#### Extracted information

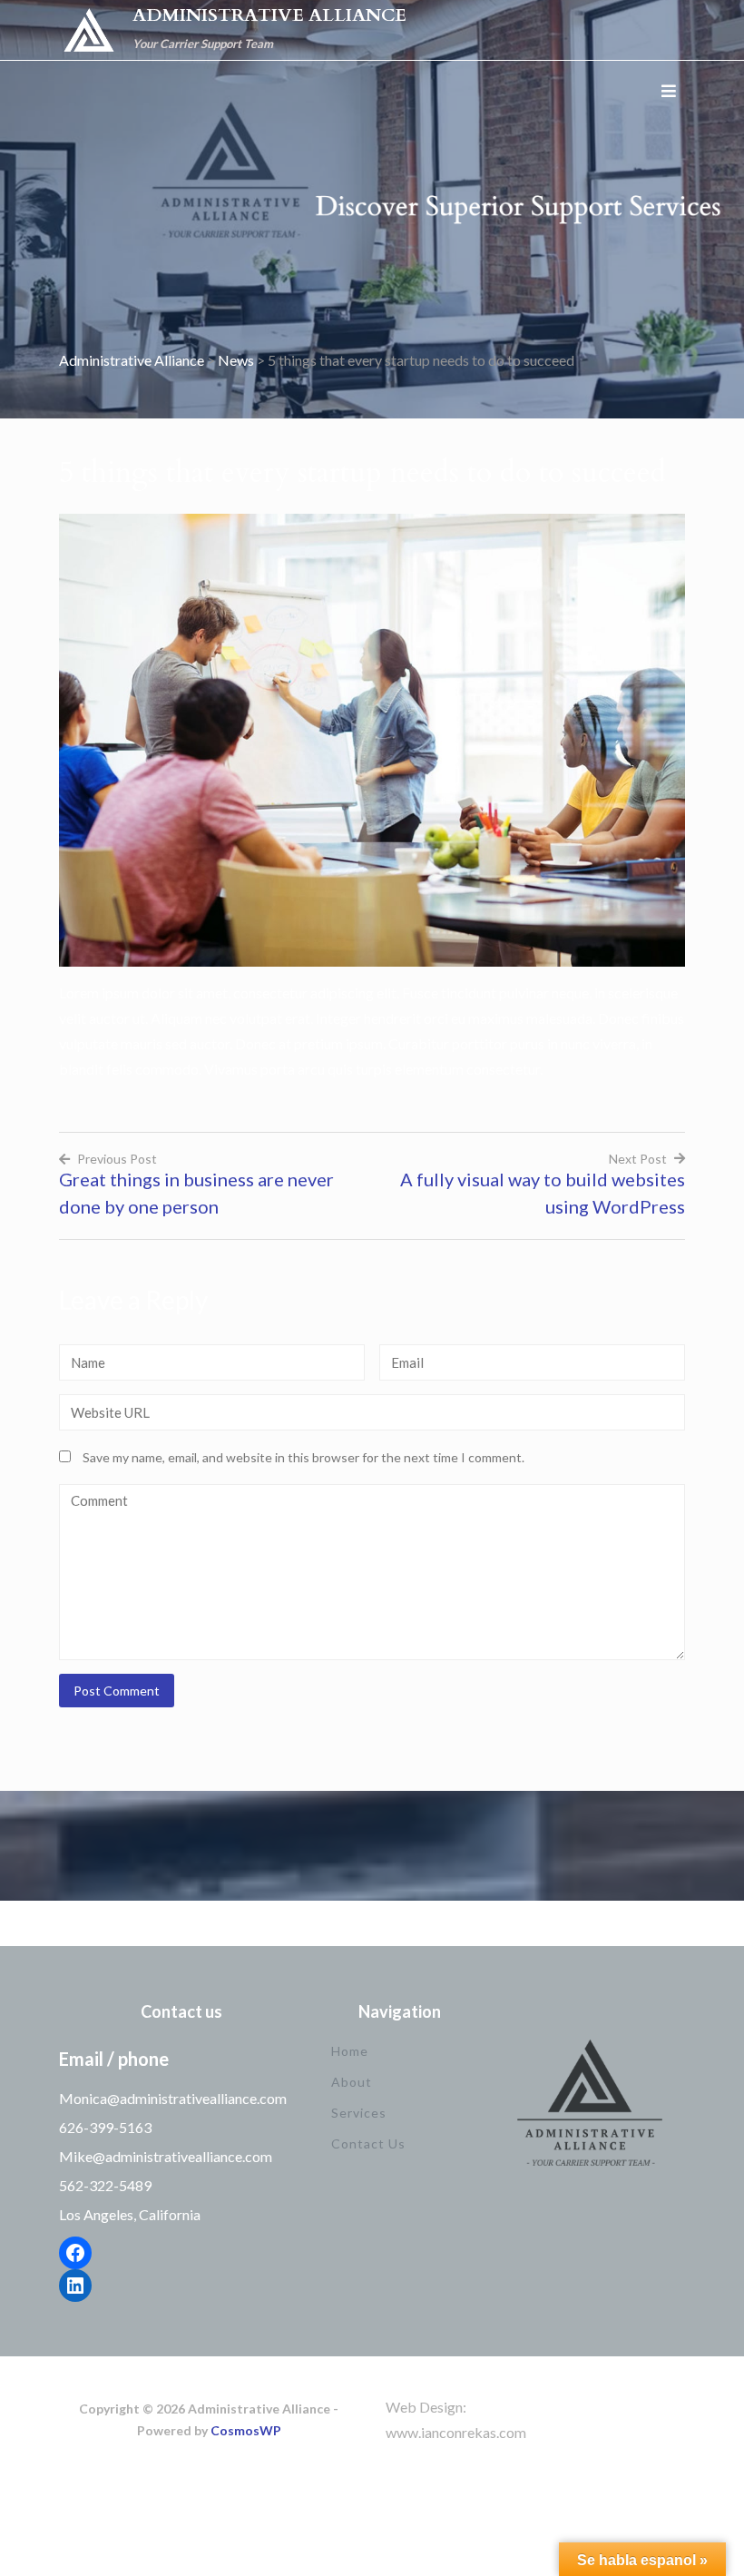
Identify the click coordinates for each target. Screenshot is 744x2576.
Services (359, 2112)
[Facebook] (75, 2253)
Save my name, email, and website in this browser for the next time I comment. (303, 1457)
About (351, 2081)
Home (349, 2051)
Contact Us (368, 2143)
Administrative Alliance (269, 15)
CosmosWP (245, 2430)
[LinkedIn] (75, 2285)
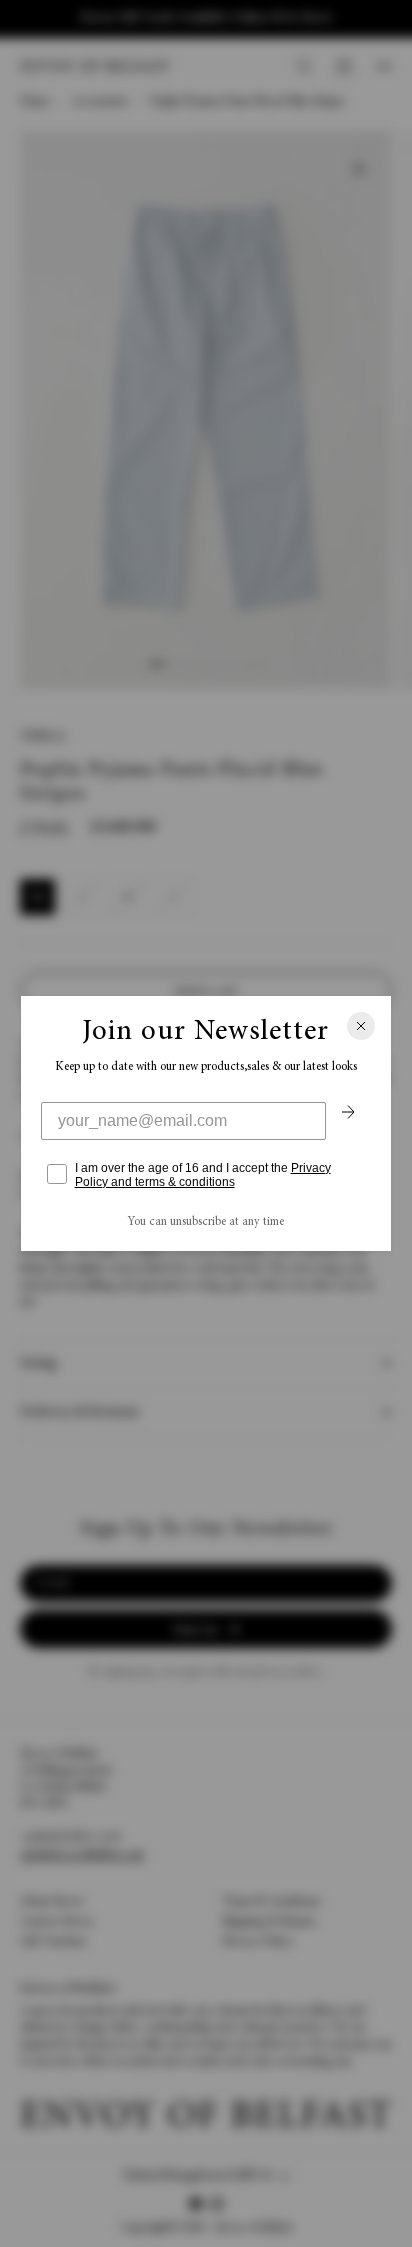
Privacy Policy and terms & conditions (203, 1175)
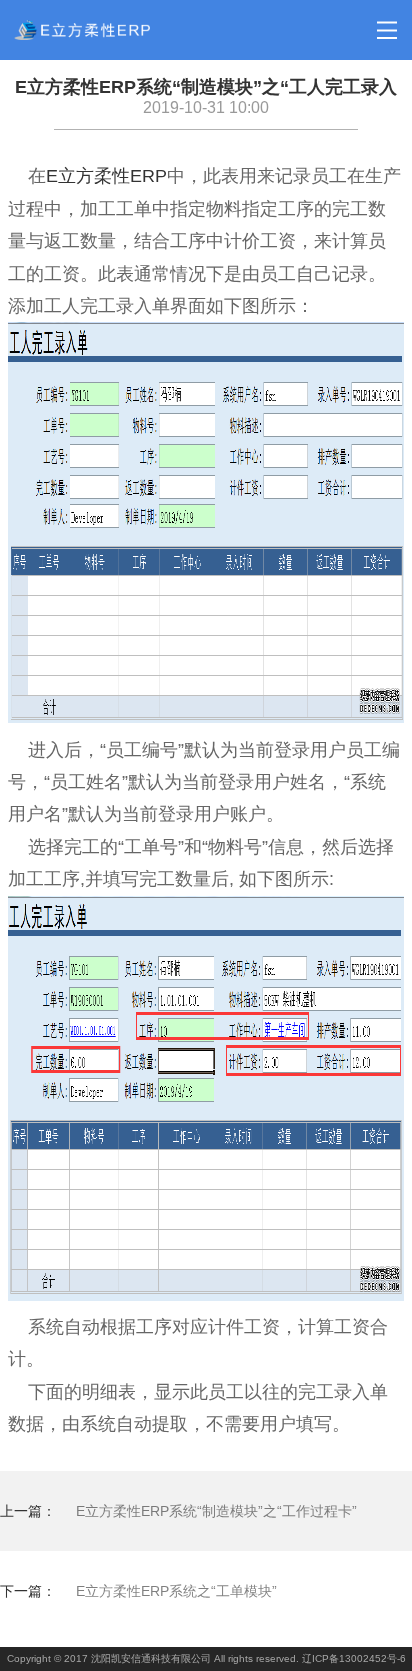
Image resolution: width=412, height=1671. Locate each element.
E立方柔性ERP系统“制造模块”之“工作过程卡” (216, 1511)
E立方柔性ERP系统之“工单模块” (176, 1591)
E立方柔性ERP (106, 176)
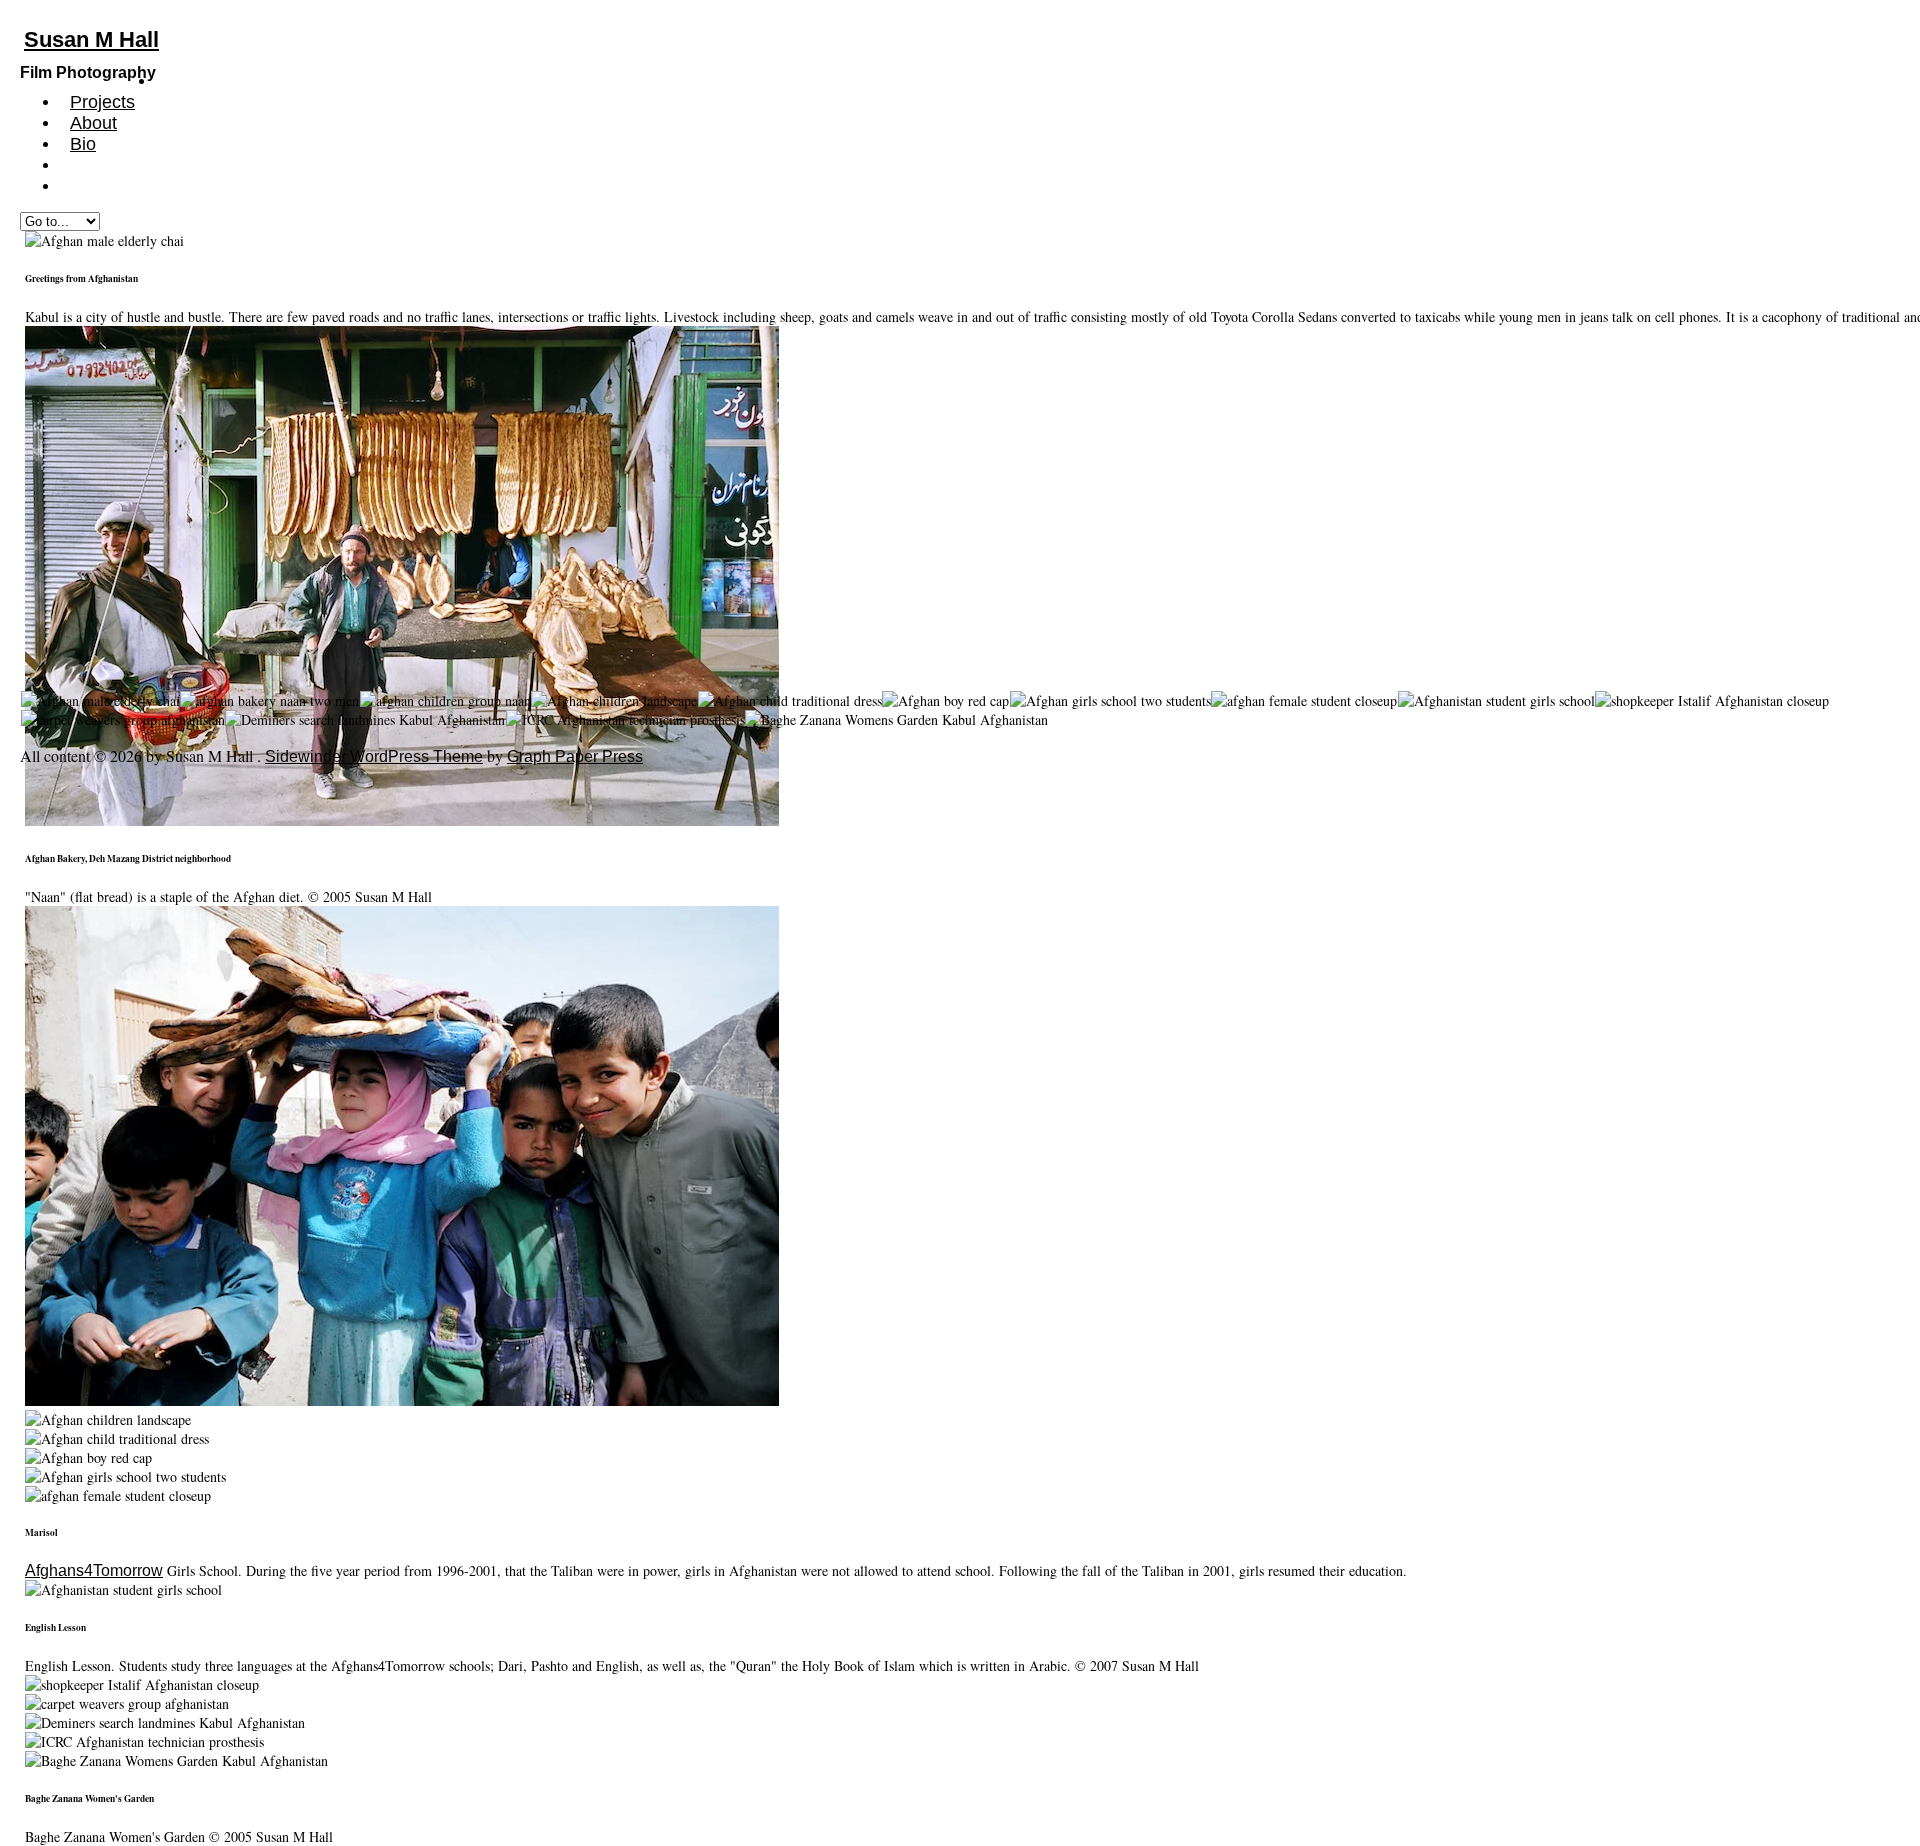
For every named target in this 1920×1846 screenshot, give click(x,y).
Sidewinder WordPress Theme (374, 756)
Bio (83, 144)
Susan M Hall (91, 39)
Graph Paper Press (575, 756)
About (93, 123)
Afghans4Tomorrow (94, 1570)
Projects (102, 102)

########

* _Task requirements_
Images are to be skipped, and each line above is to be returned exactly.

* _Task answer_
Identify the click coordinates for each target. Screenshot is 744x2576.
Services (359, 2112)
[Facebook] (75, 2253)
Save my name, email, and website in this browser for the next time I comment. (303, 1457)
About (351, 2081)
Home (349, 2051)
Contact Us (368, 2143)
Administrative Alliance (269, 15)
CosmosWP (245, 2430)
[LinkedIn] (75, 2285)
Privacy Policy and terms & conditions (203, 1175)
Image resolution: width=412, height=1671. Locate each element.
E立方柔性ERP系统“制造模块”之“工作过程卡” (216, 1511)
E立方柔性ERP系统之“工单模块” (176, 1591)
E立方柔性ERP (106, 176)
For every named target in this 1920×1846 screenshot, give click(x,y).
Sidewinder WordPress Theme (374, 756)
Bio (83, 144)
Susan M Hall (91, 39)
Graph Paper Press (575, 756)
About (93, 123)
Afghans4Tomorrow (94, 1570)
Projects (102, 102)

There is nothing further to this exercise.